Joe Kubert Comics: 2003-2012

 
 
yossel cover.jpg

YOSSEL

In order to capture the immediacy and urgency of the raw pencils, Joe drew the original art for this book on typing paper. Although they looked like rough sketches, each page was drawn exactly as he wanted. When he finished drawing some of the pages, he would apply graphic white in places.

The trick for me was to find a way to scan the art and capture the texture—the cracks, the shadows and the thickness—of the graphic white. Once I realized that the paper was transparent while the graphic white was opaque, I put a manila envelope behind the page and then scanned the page. The result: pencils on a gray background with bursts of white glowing among the drawings.


SGT ROCK:
Between Hell and a Hard Place

Joe illustrated Brian Azzarello’s script which, if I remember correctly, was light on direction being primarily dialogue. That was the kind of script he preferred to work from; one which allowed him to find his own way to tell the story Brian wrote.

After my ill-fated attempt at computer coloring the book, Joe chose to color the book himself, working with Doc Martin dyes and colored pencils on blue-line art boards—these were boards where the line art was printed in what used to be known as ‘non-reproductive’ blue (but in these days of digital scanning, everything reproduces). We had the boards scanned by Frank Cuonzo of Mada Design, a graphic design company in Manhattan founded by Stan Madaloni, a Kubert School alumnus, and heavily staffed by Kubert School alumni (full disclosure: I worked there for a year after I graduated from the Kubert School in 1996; Frank was a classmate of mine).

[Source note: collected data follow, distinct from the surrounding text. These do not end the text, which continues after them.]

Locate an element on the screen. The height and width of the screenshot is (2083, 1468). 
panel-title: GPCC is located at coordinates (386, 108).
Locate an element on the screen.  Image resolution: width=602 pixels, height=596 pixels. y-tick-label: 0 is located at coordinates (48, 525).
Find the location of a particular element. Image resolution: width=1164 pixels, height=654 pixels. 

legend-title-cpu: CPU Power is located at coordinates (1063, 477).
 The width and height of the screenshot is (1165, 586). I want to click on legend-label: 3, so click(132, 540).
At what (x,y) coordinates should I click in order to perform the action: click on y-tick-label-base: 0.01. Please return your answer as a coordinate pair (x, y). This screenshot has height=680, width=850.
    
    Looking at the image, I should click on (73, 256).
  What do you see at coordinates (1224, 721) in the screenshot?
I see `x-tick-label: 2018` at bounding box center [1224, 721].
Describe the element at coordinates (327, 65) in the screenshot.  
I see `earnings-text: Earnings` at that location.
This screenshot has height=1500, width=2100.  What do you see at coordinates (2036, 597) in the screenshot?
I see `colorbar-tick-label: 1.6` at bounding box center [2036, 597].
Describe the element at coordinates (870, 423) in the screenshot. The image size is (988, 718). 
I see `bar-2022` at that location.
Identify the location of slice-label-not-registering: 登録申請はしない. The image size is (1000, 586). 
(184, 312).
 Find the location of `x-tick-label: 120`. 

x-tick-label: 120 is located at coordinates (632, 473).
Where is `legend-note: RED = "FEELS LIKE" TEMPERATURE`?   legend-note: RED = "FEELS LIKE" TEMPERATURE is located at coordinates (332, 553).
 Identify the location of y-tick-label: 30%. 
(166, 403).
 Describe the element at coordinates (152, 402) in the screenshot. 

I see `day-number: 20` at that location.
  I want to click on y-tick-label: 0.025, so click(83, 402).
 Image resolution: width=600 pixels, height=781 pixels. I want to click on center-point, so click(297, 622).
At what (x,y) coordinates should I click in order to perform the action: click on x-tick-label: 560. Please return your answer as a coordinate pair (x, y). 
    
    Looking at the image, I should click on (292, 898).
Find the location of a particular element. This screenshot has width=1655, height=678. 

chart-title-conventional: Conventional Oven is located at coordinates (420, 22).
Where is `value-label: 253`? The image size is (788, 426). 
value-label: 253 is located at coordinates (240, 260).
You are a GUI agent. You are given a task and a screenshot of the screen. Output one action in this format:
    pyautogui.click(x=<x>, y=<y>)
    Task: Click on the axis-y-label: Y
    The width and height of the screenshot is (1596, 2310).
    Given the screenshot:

Once everything was scanned in, I had to line up the black line scans with the color scans using Photoshop; every page was “off” by a just a little bit. Not a difficult task, but a time-consuming one, especially considering the book was 140 pages in length and we were producing PS full-time at that point as well as working on this book AND Yossel. It got to the point where one of the Vertigo editors wanted to know when they could expect the materials to be delivered to them so they could print the book. Joe’s answer: “When it’s done.”


JEW GANGSTER

This book, originally published by Byron Preiss’ iBooks, was first going to be published by DC Comics. There was at least one objection to the title made by someone high up in the ranks which led to DC passing on the book. Byron Preiss heard about it - maybe from Joe, maybe because he always seemed to know what was going on - and told Joe he’d publish it sight unseen.

Byron came up with the cover idea for the iBooks edition of the book (I believe he came up with the cover idea for YOSSEL as well, now that I’m thinking about it) while we were sitting in his office. I’m not sure who came up with the logo, but I wish someone else had.

Joe had plans for a second and third book in the series and actually wrote and roughed out the entire second book but never took it past that stage. Some other job was always coming along; although he would’ve gotten to it eventually. I remember a big multi-page fight between Ruby (the main character) and someone else, but not much else.

The size of the iBooks edition was inspired by Joe’s looking at manga publications (I’m not sure which ones, but they were showing up in his box of DC comps every month for awhile) and his initial desire was to get something published on newsprint or a similar paper stock.